Installation in automotive catalytic converters

But why did palladium, which is also used in cars, start to boom? The answer: Firstly, the market is very small and has been characterised by supply shortages for years. This is where US sanctions against Russia, the biggest supporter of palladium, take effect. On the other hand, three-quarters of platinum comes from Africa. Due to stricter environmental regulations, car manufacturers had to install more palladium in catalytic converters to reduce harmful emissions, which pushed up the price.
But: there was a shortage for platinum. In the case of catalytic converters for diesel vehicles, the proportion of platinum in processing has been much higher. It seems that palladium was used more in petrol cars and platinum more in diesel cars. The diesel scandal triggered by Volkswagen is therefore likely to have put a brake on the price of platinum. But when the economy in poorer countries like India or China is revived after Corona, diesel cars are likely to be the main source of demand – this technology is simple, mature and cheap.
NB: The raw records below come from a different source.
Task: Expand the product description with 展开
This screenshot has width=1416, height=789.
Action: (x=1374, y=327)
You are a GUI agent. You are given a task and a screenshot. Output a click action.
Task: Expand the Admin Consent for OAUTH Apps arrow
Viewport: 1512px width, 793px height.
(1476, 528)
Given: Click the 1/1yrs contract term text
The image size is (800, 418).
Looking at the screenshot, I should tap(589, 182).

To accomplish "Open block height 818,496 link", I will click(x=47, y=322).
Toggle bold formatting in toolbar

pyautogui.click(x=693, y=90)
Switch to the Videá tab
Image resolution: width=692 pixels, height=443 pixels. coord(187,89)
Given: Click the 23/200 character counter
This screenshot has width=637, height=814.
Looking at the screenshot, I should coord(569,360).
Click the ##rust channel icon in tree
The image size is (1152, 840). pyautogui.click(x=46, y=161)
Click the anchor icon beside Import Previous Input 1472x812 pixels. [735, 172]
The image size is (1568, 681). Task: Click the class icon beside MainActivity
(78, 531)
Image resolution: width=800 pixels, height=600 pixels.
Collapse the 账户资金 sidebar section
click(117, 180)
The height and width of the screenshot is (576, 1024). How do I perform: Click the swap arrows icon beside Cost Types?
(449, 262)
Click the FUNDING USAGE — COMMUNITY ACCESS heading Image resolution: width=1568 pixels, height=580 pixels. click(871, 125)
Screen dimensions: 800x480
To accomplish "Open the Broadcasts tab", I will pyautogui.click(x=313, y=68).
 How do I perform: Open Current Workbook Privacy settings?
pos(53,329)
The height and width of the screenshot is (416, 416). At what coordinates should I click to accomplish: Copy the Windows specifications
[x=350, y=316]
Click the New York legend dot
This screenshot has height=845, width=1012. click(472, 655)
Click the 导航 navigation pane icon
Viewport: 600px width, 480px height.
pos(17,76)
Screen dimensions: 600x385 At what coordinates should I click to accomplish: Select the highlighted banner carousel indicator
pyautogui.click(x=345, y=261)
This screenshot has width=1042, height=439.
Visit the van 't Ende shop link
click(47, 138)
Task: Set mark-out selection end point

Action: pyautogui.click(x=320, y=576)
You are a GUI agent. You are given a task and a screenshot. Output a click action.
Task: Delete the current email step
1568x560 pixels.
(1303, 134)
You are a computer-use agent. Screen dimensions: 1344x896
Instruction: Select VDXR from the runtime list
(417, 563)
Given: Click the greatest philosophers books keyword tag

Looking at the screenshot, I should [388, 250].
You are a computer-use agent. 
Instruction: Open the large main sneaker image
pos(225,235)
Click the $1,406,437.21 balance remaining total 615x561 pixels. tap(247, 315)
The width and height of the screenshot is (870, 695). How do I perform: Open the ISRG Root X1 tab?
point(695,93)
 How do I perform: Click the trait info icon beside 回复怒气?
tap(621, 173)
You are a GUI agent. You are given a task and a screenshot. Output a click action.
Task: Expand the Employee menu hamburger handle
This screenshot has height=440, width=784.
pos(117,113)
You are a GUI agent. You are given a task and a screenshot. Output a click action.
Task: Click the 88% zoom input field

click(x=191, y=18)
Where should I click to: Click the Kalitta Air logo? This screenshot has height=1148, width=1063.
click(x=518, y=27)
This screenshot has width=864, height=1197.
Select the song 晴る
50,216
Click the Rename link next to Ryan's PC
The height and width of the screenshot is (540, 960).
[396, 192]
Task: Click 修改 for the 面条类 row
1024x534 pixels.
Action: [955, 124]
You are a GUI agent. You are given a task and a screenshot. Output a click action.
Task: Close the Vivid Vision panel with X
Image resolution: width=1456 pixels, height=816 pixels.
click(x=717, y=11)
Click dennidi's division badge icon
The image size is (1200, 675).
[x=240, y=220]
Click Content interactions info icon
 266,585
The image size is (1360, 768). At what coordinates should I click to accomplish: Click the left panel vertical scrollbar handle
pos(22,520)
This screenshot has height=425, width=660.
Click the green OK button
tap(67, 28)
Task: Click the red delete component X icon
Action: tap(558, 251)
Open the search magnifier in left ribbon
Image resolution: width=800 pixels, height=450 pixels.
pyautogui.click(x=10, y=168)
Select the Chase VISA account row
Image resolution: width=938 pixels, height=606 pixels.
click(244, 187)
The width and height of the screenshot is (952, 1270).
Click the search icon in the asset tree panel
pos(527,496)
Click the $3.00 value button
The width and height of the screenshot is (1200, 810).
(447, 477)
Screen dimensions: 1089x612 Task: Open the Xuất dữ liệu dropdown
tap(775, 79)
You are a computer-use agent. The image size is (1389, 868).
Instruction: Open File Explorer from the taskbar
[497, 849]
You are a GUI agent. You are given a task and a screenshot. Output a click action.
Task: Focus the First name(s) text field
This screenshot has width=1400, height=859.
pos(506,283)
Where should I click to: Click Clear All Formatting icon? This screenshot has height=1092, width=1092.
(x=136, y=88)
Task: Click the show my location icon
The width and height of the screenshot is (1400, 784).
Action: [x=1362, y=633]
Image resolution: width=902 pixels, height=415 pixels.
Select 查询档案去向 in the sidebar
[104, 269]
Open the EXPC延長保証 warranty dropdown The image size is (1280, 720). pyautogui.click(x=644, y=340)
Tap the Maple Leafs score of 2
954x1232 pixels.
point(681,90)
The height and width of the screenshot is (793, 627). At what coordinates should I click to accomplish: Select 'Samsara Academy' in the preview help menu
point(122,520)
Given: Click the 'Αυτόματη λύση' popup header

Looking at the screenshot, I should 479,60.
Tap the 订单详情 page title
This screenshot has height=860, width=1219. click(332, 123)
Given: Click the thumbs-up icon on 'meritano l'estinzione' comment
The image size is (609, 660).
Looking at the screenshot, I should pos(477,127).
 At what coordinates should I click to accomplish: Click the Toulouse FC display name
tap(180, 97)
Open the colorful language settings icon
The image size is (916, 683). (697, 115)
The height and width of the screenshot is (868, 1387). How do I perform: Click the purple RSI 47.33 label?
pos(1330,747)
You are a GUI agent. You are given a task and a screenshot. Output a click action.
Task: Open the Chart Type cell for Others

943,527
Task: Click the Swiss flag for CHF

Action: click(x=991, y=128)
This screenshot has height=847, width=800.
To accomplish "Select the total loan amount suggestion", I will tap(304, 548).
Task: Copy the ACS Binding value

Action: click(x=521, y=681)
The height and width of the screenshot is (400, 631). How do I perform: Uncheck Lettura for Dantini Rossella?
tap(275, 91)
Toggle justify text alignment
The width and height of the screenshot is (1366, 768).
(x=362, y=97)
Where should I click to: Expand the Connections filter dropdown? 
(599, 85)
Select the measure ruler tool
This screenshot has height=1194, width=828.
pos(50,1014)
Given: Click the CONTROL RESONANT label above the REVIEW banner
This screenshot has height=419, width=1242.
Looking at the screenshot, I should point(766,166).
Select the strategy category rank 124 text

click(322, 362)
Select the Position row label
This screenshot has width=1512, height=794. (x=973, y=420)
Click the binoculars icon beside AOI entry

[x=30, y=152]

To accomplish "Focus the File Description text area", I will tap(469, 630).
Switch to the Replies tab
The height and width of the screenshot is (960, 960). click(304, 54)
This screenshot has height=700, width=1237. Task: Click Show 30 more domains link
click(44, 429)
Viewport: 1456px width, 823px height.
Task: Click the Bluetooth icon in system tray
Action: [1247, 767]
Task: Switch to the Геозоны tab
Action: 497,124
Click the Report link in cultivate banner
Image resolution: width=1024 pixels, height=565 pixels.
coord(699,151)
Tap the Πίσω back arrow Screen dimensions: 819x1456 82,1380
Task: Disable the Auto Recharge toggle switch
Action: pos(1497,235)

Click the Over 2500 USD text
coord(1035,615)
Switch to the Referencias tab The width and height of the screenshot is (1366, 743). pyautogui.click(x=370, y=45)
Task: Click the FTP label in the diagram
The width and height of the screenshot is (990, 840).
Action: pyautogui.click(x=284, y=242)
Moreover, manufacturers could switch back to platinum for petrol cars.

Usage in the oil industry

By the way, both platinum and palladium are used in hydrocracking, which is the splitting of heavy oil to produce petrol, paraffin or diesel. This would also give us a pull factor for both metals should the economy pick up again. And we also realise that platinum is now much cheaper and should therefore be bought primarily by the oil industry. Platinum last cost $ 847 an ounce, palladium $ 2,216.

Die Investitions-Alternative

It is therefore possible that platinum in particular will catch up because of its latecomer status. “The Fed has pumped more money into the markets. There is potential for more inflation as Powell talks about uncertainty and more stimulus,” says Ed Moy, chief strategist at gold seller Valaurum and former head of the US Mint. “So there will be point where investors flock more to alternative assets like platinum.” Platinum has far more potential to catch up than gold. In his opinion, the white metal is undervalued and should trade much closer to parity. So that would be a nice way up to the gold price of around $1,850.

Platinum in history usually more expensive than gold

And Will Rhind, head of GraniteShares, pointed out that platinum has historically traded at a higher price than gold. Only in 2015 did this turn around. At the latest after the US presidential election, the kick for platinum could begin: No matter who wins, he must take care of the economy. We can therefore expect new stimuli for 2021. And possibly new infrastructure programmes. Both should boost the car market. “It doesn’t matter who wins in November. There could be a huge amount of stimulus – trillions of dollars spent,” says Steven Dunn, head of investment funds at Aberdeen Standard Investments, who manages the Aberdeen Standard Physical Platinum Shares ETF. “More manufacturers could switch to platinum,” Dunn said.
“Platinum should make up some ground. There was a shortage before Covid-19. The pandemic has only made it worse,” was also the opinion of Everett Millman, precious metals specialist at Gainesville Coins. The price is still around 50 percent below the average of the past decade, and industrial demand should bottom out.

Our conclusion: The monetary policy push factors mentioned above apply to gold (investment, jewellery, dental technology) and to the other precious metals. Silver (jewellery, investment, mirrors, electronics, solar industry), palladium and platinum (both jewellery and investment, oil and car industry, medical and dental technology) are also used in industry. But only one metal from the group has not yet completed the bull run: platinum. You should think about that. The Bernstein Bank is keeping an eye on the matter for you and wishes you successful trades and investments.